The device (1) according to the preceding claim, characterized in that the curved trajectory that each drive shaft (7) follows in the transverse plane thereof to the direction of displacement of the sheets is equal to the curve (6) of the transport surface on that same transverse plane.
The device (1) according to any one of claims 5 to 6, characterized in that the drive shafts (7) comprise straight sections (9), the ends of which are connected to rotating transmission parts (10) coupled to both sides of the same wheel (8).
The device (1) according to the preceding claim, characterized in that the wheels (8) are provided with side inlets (11) for coupling the rotating transmission parts (10).
The device (1) according to any one of claims 7 to 8, characterized in that the profile of the rotating transmission parts (10) and of the inlets (11) of the wheels (8) is complementary.
The device (1) according to the preceding claim, characterized in that the profile of the rotating transmission parts (10) and of the inlets (11) of the wheels (8) is a gearwheel complementary profile.
The device (1) according to any one of claims 7 to 10, characterized in that the wheels (8) are made of a material that is more flexible than the rotating transmission parts (10).
The device (1) according to the preceding claim, characterized in that the wheels (8) are made of polyurethane.
The device (1) according to any one of claims 5 to 10, characterized in that it further comprises sheet (2) ejection means (25) arranged between the shafts (7).
The device (1) according the preceding claim, characterized in that the ejection means (25) comprise a pneumatic piston.
The device (1) according to any one of the preceding claims, characterized in that the support means (3) in the direction of displacement comprise a conveyor belt (12).

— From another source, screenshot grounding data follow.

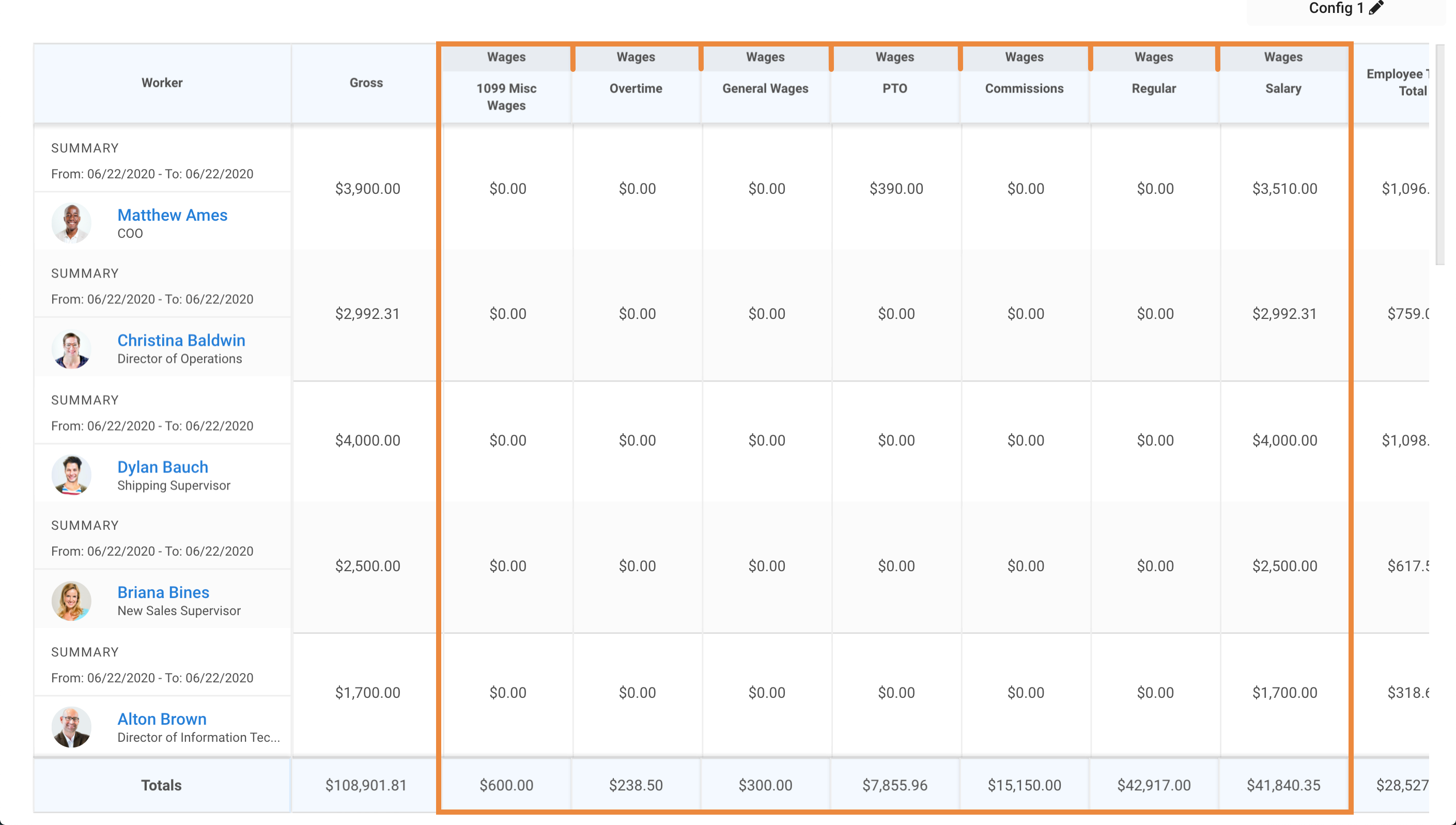Click the Worker column header

162,83
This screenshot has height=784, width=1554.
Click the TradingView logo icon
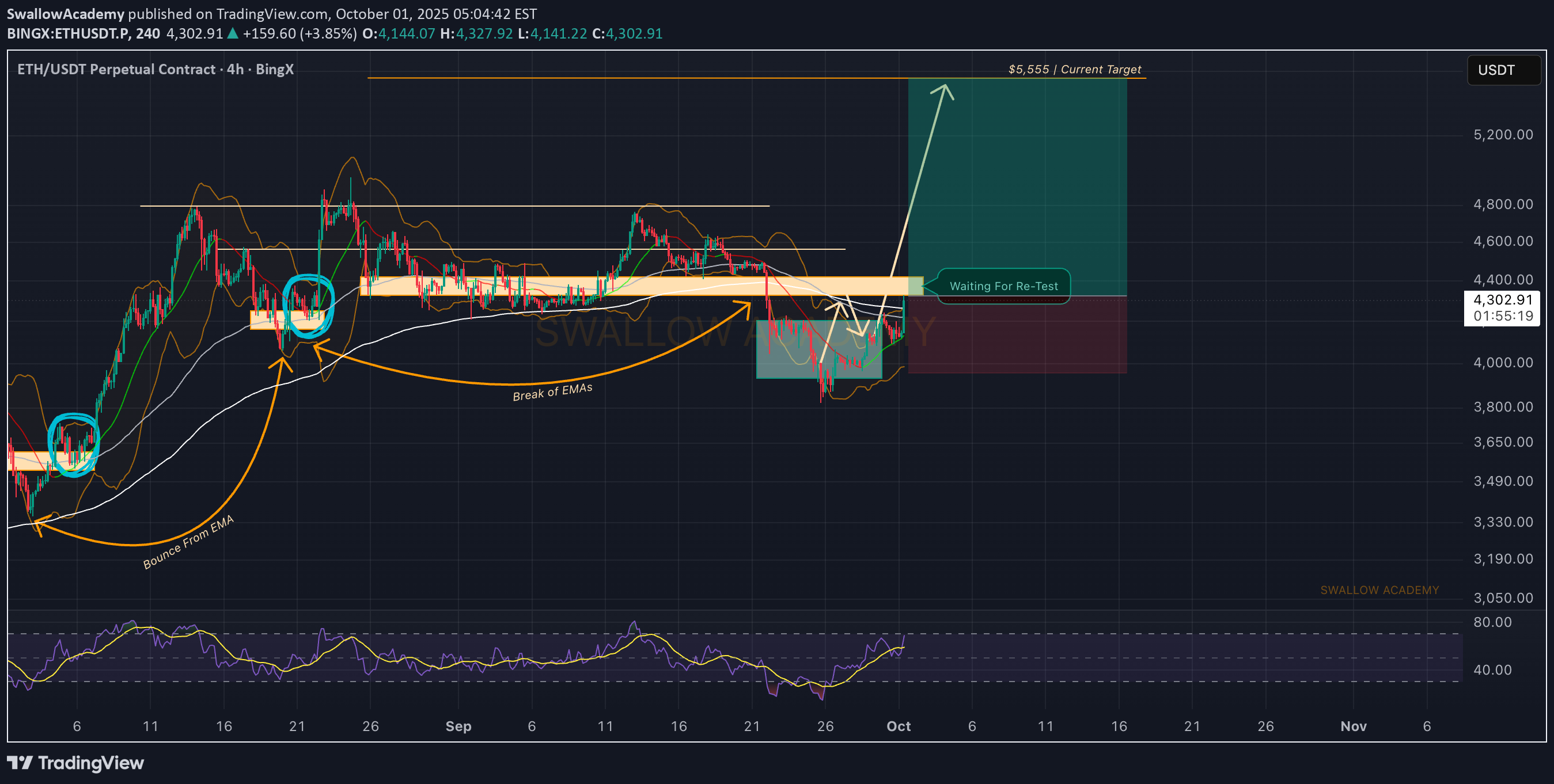[20, 763]
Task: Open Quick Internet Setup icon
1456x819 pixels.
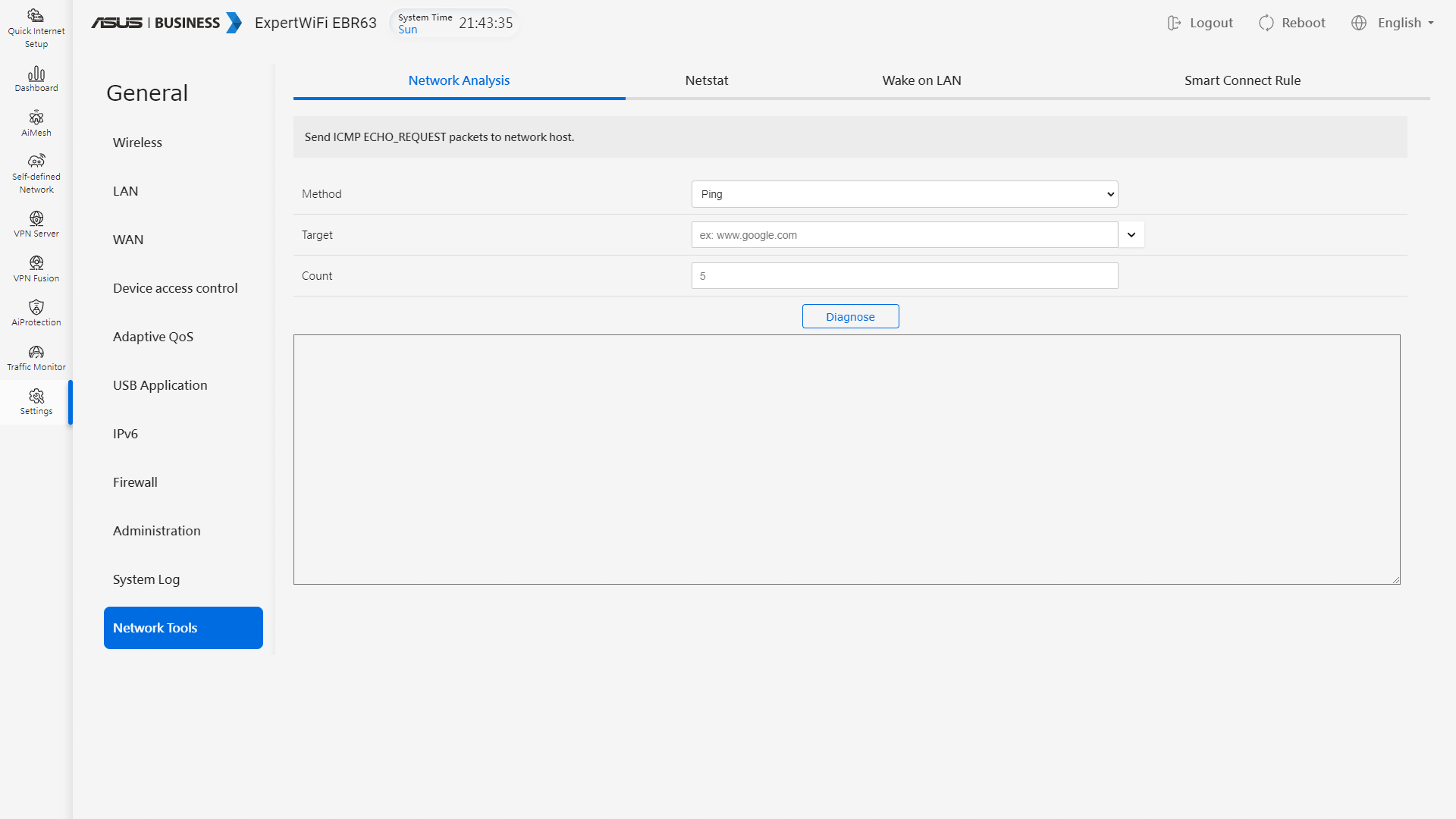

The device (1) according to any one of the preceding claims, characterized in that it comprises an acceleration section (T1) in which the movable support means (3) comprise drive shafts (7) that are parallel to each other, perpendicular to the direction of displacement of the sheets (2) and that follow a curved trajectory in the transverse plane to the direction of displacement of the sheets (2), said shafts being provided with wheels (8) and an end section (T2) in which the support means comprise a conveyor belt (12).
A method for transporting flexible sheets (2) in a direction of displacement, characterized in that it comprises bending the sheets in a transverse plane to the direction of displacement.